# Issue in trying to use a 322 receiver and 500 Dish at camp



## mpilihp (Sep 29, 2014)

So my effort to use a HD dish failed so I bought a 500 dish identical to the one I have at home. Brought it and my 322 dish (second in system) to camp and installed. We got it aligned and got signal, 54 on the meter was the best I could get. When I did the switch test it passed all three steps and looked good.

The receiver then downloaded the program guide and then came up with the error something like this "Your card is not subscribed to this channel.... I can go to the channel guide and can see all the channels but they are listed in green and when I click on it we cannot view it.

So I took the receiver home and hooked it back up the same as it was before and fired it up. I get the same error that THe card is not subscribed to this channel.....


SO I called DIsh and spend an hour on the phone doing different things and they say there is a technical issue with the dish or cabling and want to send a tech. My primary receiver works find so I dont think its the dish at my house and I dont think its the cabling..

Any suggestions on what is wrong?

Thank YOu

~ Phil


----------



## James Long (Apr 17, 2003)

Green is a color DISH uses for unsubscribed channels that can be instant ordered. If everything is working one should be able to click on one of the green channels and be taken to the customer service app on the receiver where one will be given the opportunity to subscribe to the channels.

When you log in to MyDISH online does your 322 show up? Is it connected to a phone line?


----------



## mpilihp (Sep 29, 2014)

Hi so when I click on one of the green channels it does as you said and tries to call customer support. We do not have a land line so the box cannot make a call, we only have cell phones, the boxes have never been connected to a phone line. 

When I log into MyDish my 322 does show up and the customer rep I spoke to saw it and said it should be fine. I have to think its an issue with the 322 receiver or the smart card.

THanks ~ Phil


----------



## RBA (Apr 14, 2013)

Is this 322 new to you or has it been working on your account? Have you recently run a check switch? Is it up to date on software?


----------



## mpilihp (Sep 29, 2014)

RBA said:


> Is this 322 new to you or has it been working on your account? Have you recently run a check switch? Is it up to date on software?


Hi Ive had it as part of my system since we got it back in 2006. It worked find at home, I then brought it to came and tried several times to make it work. I am wondering if part of the issue is for weeks its been sitting unplugged/unconnected at camp.

When I brought it home to see what it does there, it is doing teh same thing, getting the SmartCard has no subscribtion to channels error.

~ Phil


----------



## JR_Baas (May 5, 2005)

Ask for a hit on the receiver. It will lose programming after sitting for a while. If the support person asks for a trouble code, give them 005.


----------



## jsk (Dec 27, 2006)

Also, you should change your service address and temporary deactivate all other receivers while you are at camp to keep everything legal.


----------



## mpilihp (Sep 29, 2014)

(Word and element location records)
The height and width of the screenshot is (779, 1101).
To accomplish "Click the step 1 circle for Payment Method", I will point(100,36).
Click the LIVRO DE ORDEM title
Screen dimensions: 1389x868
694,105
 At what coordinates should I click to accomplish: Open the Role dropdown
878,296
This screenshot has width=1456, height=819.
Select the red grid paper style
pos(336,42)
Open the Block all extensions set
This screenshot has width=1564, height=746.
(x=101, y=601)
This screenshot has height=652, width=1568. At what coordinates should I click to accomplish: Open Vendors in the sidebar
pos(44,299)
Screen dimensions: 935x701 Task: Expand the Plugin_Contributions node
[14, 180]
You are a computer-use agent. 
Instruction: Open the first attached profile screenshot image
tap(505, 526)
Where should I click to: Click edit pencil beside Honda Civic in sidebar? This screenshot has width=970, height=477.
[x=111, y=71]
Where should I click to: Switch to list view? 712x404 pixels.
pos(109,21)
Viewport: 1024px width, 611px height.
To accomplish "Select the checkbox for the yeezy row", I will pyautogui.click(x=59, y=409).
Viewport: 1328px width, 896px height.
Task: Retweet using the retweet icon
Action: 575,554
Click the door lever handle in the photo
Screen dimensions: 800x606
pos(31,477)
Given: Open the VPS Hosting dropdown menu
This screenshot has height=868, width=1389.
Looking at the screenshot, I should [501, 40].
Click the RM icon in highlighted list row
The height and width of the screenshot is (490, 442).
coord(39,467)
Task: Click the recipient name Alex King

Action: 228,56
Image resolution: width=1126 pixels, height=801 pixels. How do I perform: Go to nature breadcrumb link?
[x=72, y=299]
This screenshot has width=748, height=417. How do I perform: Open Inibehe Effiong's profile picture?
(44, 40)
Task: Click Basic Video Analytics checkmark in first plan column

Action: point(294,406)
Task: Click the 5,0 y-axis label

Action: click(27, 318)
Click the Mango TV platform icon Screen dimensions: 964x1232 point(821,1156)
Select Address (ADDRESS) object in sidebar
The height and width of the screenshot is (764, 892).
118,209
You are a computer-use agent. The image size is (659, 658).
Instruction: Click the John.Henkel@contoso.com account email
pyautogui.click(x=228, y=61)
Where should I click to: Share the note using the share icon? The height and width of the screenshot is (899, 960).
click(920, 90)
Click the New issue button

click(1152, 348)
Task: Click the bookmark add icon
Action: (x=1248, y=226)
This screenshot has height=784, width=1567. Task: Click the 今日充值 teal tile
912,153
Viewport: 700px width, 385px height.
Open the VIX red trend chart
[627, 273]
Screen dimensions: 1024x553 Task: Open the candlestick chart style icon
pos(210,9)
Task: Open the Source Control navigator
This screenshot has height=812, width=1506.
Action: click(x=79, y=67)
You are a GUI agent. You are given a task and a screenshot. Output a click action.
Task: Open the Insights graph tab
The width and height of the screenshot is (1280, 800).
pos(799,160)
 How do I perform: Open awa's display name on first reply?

Written tasks:
1. Turn the entries from the line with "Screen dimensions: 935x701" through the line with "pos(109,21)", both lines included, into a JSON list of strings with one string per line. Leave out any blank lines.
2. Go on with the forum thread about the Dish 322 receiver from the point where it stops.

Set of answers:
1.
[
  "Screen dimensions: 935x701 Task: Expand the Plugin_Contributions node",
  "[14, 180]",
  "You are a computer-use agent. ",
  "Instruction: Open the first attached profile screenshot image",
  "tap(505, 526)",
  "Where should I click to: Click edit pencil beside Honda Civic in sidebar? This screenshot has width=970, height=477.",
  "[x=111, y=71]",
  "Where should I click to: Switch to list view? 712x404 pixels.",
  "pos(109,21)"
]

2.
JR_Baas said:


> Ask for a hit on the receiver. It will lose programming after sitting for a while. If the support person asks for a trouble code, give them 005.


Thats what I think the customer rep did and I did tell them the 005 code. Thanks


----------



## mpilihp (Sep 29, 2014)

jsk said:


> Also, you should change your service address and temporary deactivate all other receivers while you are at camp to keep everything legal.


I know per the letter of the agreement this isnt correct but I know people do it when they go camping. I also have read in other posts that Dish Network appears to turn the eye to this as long as your not using a receiver in both locations at the same time. We only go up for weekends off and on so not worth the hassle to call every time..


----------



## mpilihp (Sep 29, 2014)

Update, so I called DN support again last night, got a different person and they did a ping to my box again and this time it took and it is working.

I asked a bunch of questions to see about saving some money and he indicated that the $8 a month cost for maint is not only for site visits but also to replace a broken reciever or remote, which reading other threads it sounded like they would replace the hardware if it died without this maint fee, IE the maint fee was for site visits and not hardware. 

Anyone have experience of not having the maint fee and getting their hardware replaced?

Thanks

~ Phil


----------



## RBA (Apr 14, 2013)

mpilihp said:


> Update, so I called DN support again last night, got a different person and they did a ping to my box again and this time it took and it is working.
> 
> I asked a bunch of questions to see about saving some money and he indicated that the $8 a month cost for maint is not only for site visits but also to replace a broken reciever or remote, which reading other threads it sounded like they would replace the hardware if it died without this maint fee, IE the maint fee was for site visits and not hardware.
> 
> ...


If you own the equipment it is your expense to repair it. If DISH owns the receiver and you lease it from DISH they will repair it/replace it, there may be shipping charges.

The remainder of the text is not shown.